In Search of the Soda Gods

It was a pretty risky thing to do. I might be brash, but in the end I like to be as politically correct as possible. But all the indicators told me my best estimates would prove me correct. The group of people sitting there were of a darker complexion. Many Chileans, with their blonde hair, ghostly skin, and blue eyes, are anything but that Andean culture with darker skin and darker hair. They were sitting alongside the chapel, a common hang out for them I have been told many of times. And, a few Chileans walked by, dishing almost unnoticeable glances of disgust at them, and that all but firmed up what I already knew to be true.

“Are you Peruvian?” I asked the group. Their hurried conversation came to a stop; they starred at me blankly for a moment, and hesitantly answered, yes. I don’t blame them for eying me suspiciously, reluctantly admitting their nationality. They are often poor in Santiago, working to feed a family back home, and treated by Chileans, the same way so many Latin American immigrants are treated by “US Citizens” back in the United States.

I suppose when I smiled and said “thank God!” they lightened up a little. When I told them I was dying for a Pisco Sour, a real one, like the ones from Peru, I sealed the deal and we were laughing together. The Pisco Sour, a traditional drink of Chile and Peru, is fought over amongst the two cultures as to who claims the original ownership of it. It’s a good way to win a Chilean or Peruvian over, or permanently frost relationships with them, depending on how you structure your comments about the drink. But anyway…

After a little bit of small talk, I explained I had a Peruvian friend back in the United States that got me hooked on something they might be able to help with. They were all ears. I explained my absolute obsession with the Inca Kola, a yellow cola, the Cola of the Gods! At this everyone laughed and when one man said, “who would have ever guessed a gringo in Chile in search of the Cola of the Gods” they all roared. Eventually laughter subsided and directions were given. It was an import, and so it is pretty expensive by cola standards, but fortunately, I was talking to experts. A left turn here, a right turn over there, there will be a building that looks like a galleria, turn into it. Walk five floors up the circular corridor and look for the nondescript restaurant without a name. There will be a bunch of Peruvians eating away, and it is there, the cola of my dreams will be.
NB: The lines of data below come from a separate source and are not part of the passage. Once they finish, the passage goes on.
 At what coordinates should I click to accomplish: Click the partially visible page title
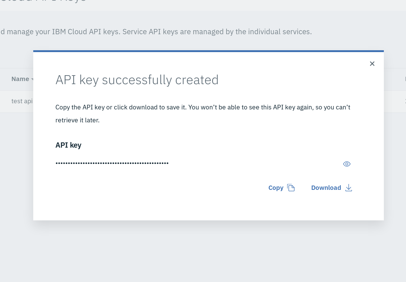coord(43,1)
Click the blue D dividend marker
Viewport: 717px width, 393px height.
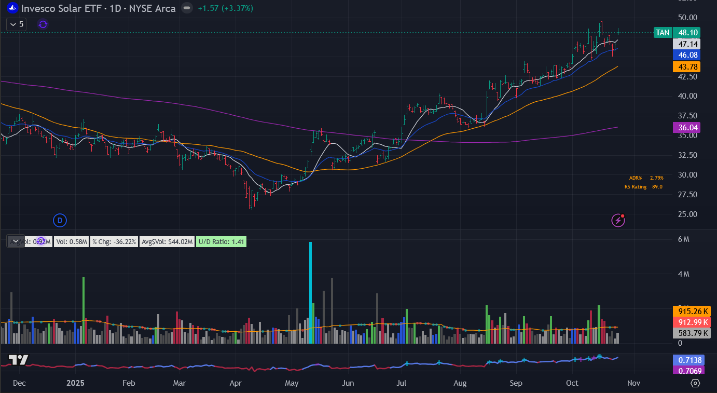pos(60,221)

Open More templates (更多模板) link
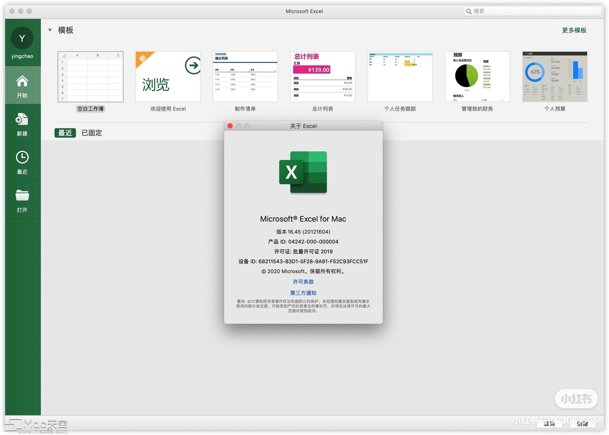click(x=574, y=30)
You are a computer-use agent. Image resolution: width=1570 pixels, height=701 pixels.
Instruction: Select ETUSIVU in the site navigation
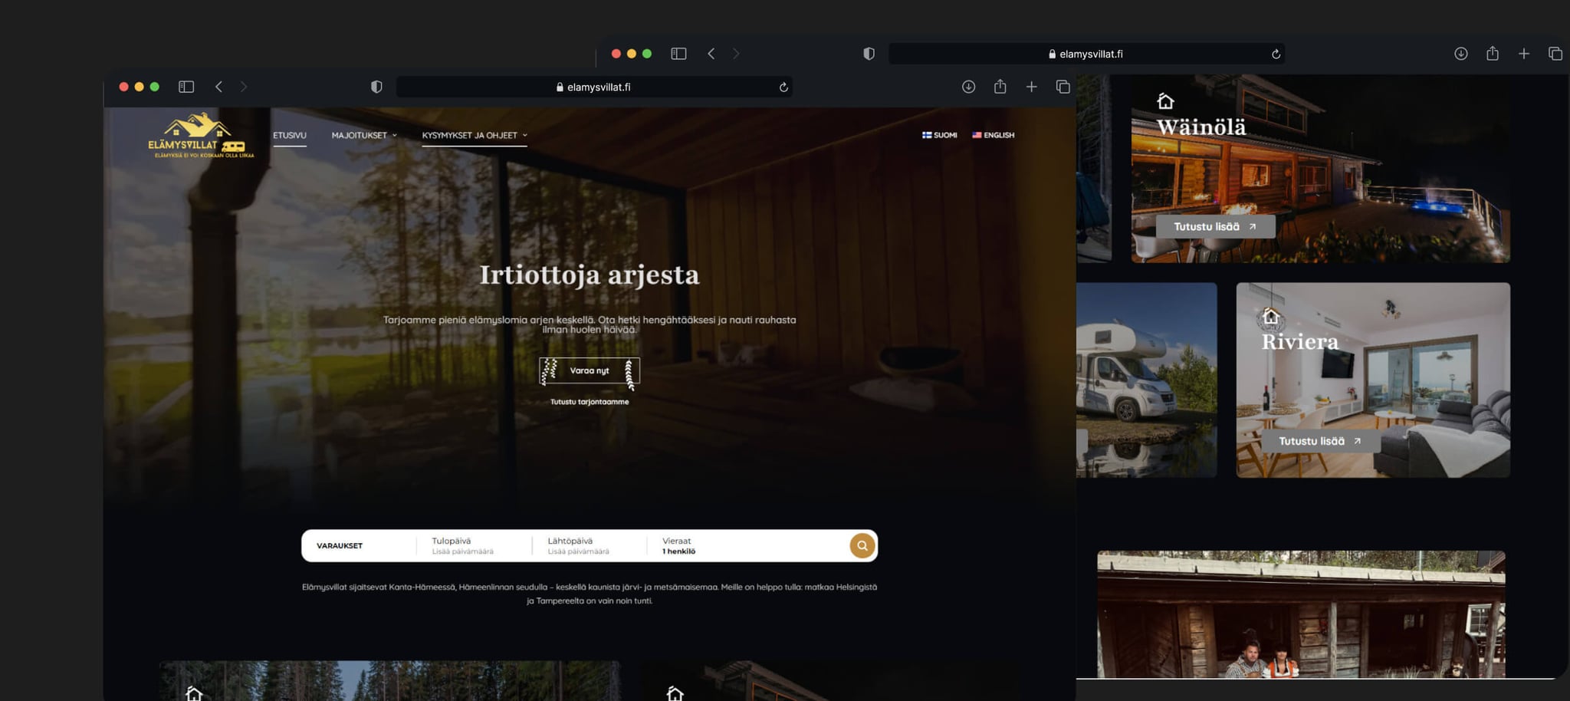(289, 135)
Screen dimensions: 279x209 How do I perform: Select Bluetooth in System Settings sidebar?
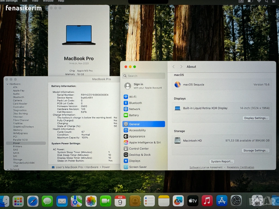(x=135, y=103)
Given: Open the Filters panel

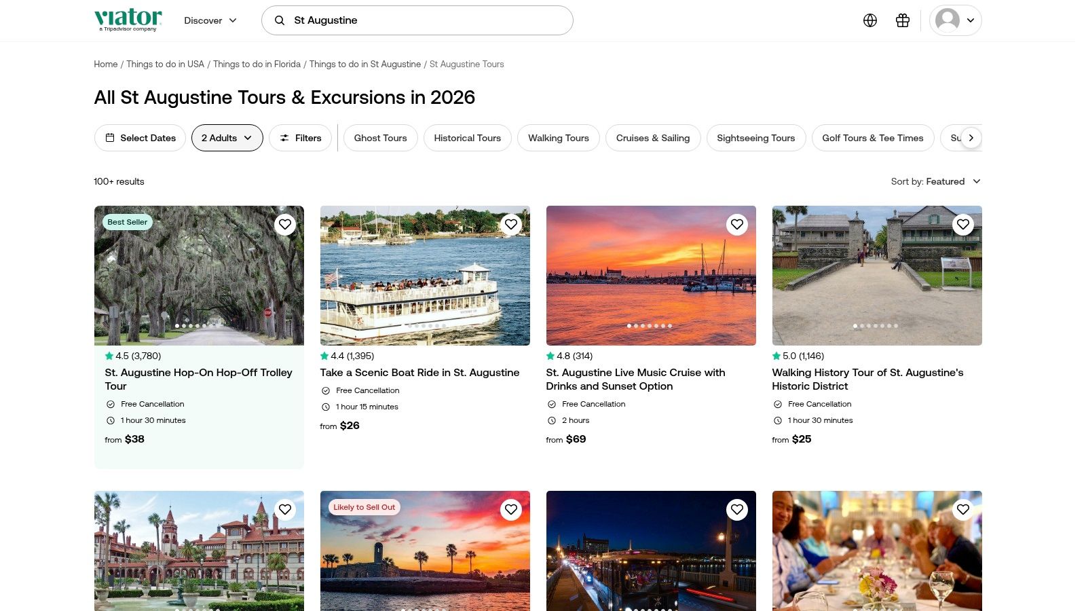Looking at the screenshot, I should 300,138.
I felt like a detective acting on a hot lead and it made sound cheesy, but I felt the sweet joy of victory when I walked out of this hole in the wall restaurant, the Peruvians looking at me somewhat oddly but also giving me that acknowledging smile. One man as I left smiled particularly big, and I as I was turning the corner, he shouted “Oye, amigo!” I turned around to look at this man with his own bottle of Inca Cola raised up high. “Salud.”

It’s the little victories that make the biggest differences anymore. When I opened the bottle of cola that night I must have made my roommates a little uncomfortable. I felt like I was in that Herbal Essences commercial, because I just kept taking sip after sip of my soda, going “ohhh my God, yeah!” “Ohhhhhh.” “Jeez this is sweeeeet!” I even started to address it as though it was a person. “My God I have missed you!” I’d like to think after my roommates had a taste, they understood, but then again, no one else seemed to react like I did, so who knows. Either way, besame el culo Coca Cola, I got Inca Kola!

1 comment:

Claudia said...

You have the two best drinks ever invented right at your doorstep. i am soooo jealous! I sympathize with your obsession. I hope you're well!